AIM OF THE TASK: Set all of the entries down again precisely as they are written.

*** RECORD EXCERPTS Section Begins ***

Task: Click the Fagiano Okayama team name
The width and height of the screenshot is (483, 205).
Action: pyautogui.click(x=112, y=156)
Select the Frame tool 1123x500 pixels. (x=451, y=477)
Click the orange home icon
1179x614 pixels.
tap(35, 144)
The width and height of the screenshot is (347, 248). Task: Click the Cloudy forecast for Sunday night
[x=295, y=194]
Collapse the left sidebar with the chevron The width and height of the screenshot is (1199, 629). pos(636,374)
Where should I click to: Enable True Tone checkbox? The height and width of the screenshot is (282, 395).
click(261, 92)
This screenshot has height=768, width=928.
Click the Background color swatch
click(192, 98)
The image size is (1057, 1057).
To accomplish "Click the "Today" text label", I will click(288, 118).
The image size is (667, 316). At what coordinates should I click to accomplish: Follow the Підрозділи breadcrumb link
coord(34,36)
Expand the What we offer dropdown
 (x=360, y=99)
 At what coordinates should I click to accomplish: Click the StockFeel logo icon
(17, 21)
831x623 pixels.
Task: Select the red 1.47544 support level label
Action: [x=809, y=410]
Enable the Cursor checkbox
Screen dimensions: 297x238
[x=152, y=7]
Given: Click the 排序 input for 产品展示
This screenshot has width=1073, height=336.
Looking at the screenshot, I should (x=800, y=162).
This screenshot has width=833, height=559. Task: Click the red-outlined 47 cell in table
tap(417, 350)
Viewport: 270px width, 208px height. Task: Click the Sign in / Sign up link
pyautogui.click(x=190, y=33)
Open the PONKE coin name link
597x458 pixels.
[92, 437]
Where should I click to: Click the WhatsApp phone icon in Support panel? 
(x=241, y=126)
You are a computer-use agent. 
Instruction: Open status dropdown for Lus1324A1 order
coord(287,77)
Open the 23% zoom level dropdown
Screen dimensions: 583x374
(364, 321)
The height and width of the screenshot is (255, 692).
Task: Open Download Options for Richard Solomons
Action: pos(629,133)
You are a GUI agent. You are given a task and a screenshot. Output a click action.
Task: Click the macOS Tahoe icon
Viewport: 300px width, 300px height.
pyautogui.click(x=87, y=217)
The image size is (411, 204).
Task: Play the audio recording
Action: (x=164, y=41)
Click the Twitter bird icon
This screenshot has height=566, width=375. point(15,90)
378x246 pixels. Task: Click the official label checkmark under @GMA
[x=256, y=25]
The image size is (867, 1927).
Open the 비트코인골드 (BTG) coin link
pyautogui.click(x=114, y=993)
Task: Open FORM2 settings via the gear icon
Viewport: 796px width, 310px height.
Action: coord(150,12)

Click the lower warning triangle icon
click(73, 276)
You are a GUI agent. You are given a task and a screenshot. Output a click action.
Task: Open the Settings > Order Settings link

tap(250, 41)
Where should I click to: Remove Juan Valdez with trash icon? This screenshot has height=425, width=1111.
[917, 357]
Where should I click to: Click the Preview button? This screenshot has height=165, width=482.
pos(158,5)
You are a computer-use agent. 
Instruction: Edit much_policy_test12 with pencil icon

*** RECORD EXCERPTS Section Ends ***

RESPONSE TO THE TASK:
Task: Click the Fagiano Okayama team name
The width and height of the screenshot is (483, 205).
Action: pyautogui.click(x=112, y=156)
Select the Frame tool 1123x500 pixels. (x=451, y=477)
Click the orange home icon
1179x614 pixels.
tap(35, 144)
The width and height of the screenshot is (347, 248). Task: Click the Cloudy forecast for Sunday night
[x=295, y=194]
Collapse the left sidebar with the chevron The width and height of the screenshot is (1199, 629). pos(636,374)
Where should I click to: Enable True Tone checkbox? The height and width of the screenshot is (282, 395).
click(261, 92)
This screenshot has height=768, width=928.
Click the Background color swatch
click(192, 98)
The image size is (1057, 1057).
To accomplish "Click the "Today" text label", I will click(288, 118).
The image size is (667, 316). At what coordinates should I click to accomplish: Follow the Підрозділи breadcrumb link
coord(34,36)
Expand the What we offer dropdown
 (x=360, y=99)
 At what coordinates should I click to accomplish: Click the StockFeel logo icon
(17, 21)
831x623 pixels.
Task: Select the red 1.47544 support level label
Action: [x=809, y=410]
Enable the Cursor checkbox
Screen dimensions: 297x238
[x=152, y=7]
Given: Click the 排序 input for 产品展示
This screenshot has width=1073, height=336.
Looking at the screenshot, I should (x=800, y=162).
This screenshot has width=833, height=559. Task: Click the red-outlined 47 cell in table
tap(417, 350)
Viewport: 270px width, 208px height. Task: Click the Sign in / Sign up link
pyautogui.click(x=190, y=33)
Open the PONKE coin name link
597x458 pixels.
[92, 437]
Where should I click to: Click the WhatsApp phone icon in Support panel? 
(x=241, y=126)
You are a computer-use agent. 
Instruction: Open status dropdown for Lus1324A1 order
coord(287,77)
Open the 23% zoom level dropdown
Screen dimensions: 583x374
(364, 321)
The height and width of the screenshot is (255, 692).
Task: Open Download Options for Richard Solomons
Action: pos(629,133)
You are a GUI agent. You are given a task and a screenshot. Output a click action.
Task: Click the macOS Tahoe icon
Viewport: 300px width, 300px height.
pyautogui.click(x=87, y=217)
The image size is (411, 204).
Task: Play the audio recording
Action: (x=164, y=41)
Click the Twitter bird icon
This screenshot has height=566, width=375. point(15,90)
378x246 pixels. Task: Click the official label checkmark under @GMA
[x=256, y=25]
The image size is (867, 1927).
Open the 비트코인골드 (BTG) coin link
pyautogui.click(x=114, y=993)
Task: Open FORM2 settings via the gear icon
Viewport: 796px width, 310px height.
Action: coord(150,12)

Click the lower warning triangle icon
click(73, 276)
You are a GUI agent. You are given a task and a screenshot. Output a click action.
Task: Open the Settings > Order Settings link

tap(250, 41)
Where should I click to: Remove Juan Valdez with trash icon? This screenshot has height=425, width=1111.
[917, 357]
Where should I click to: Click the Preview button? This screenshot has height=165, width=482.
pos(158,5)
You are a computer-use agent. 
Instruction: Edit much_policy_test12 with pencil icon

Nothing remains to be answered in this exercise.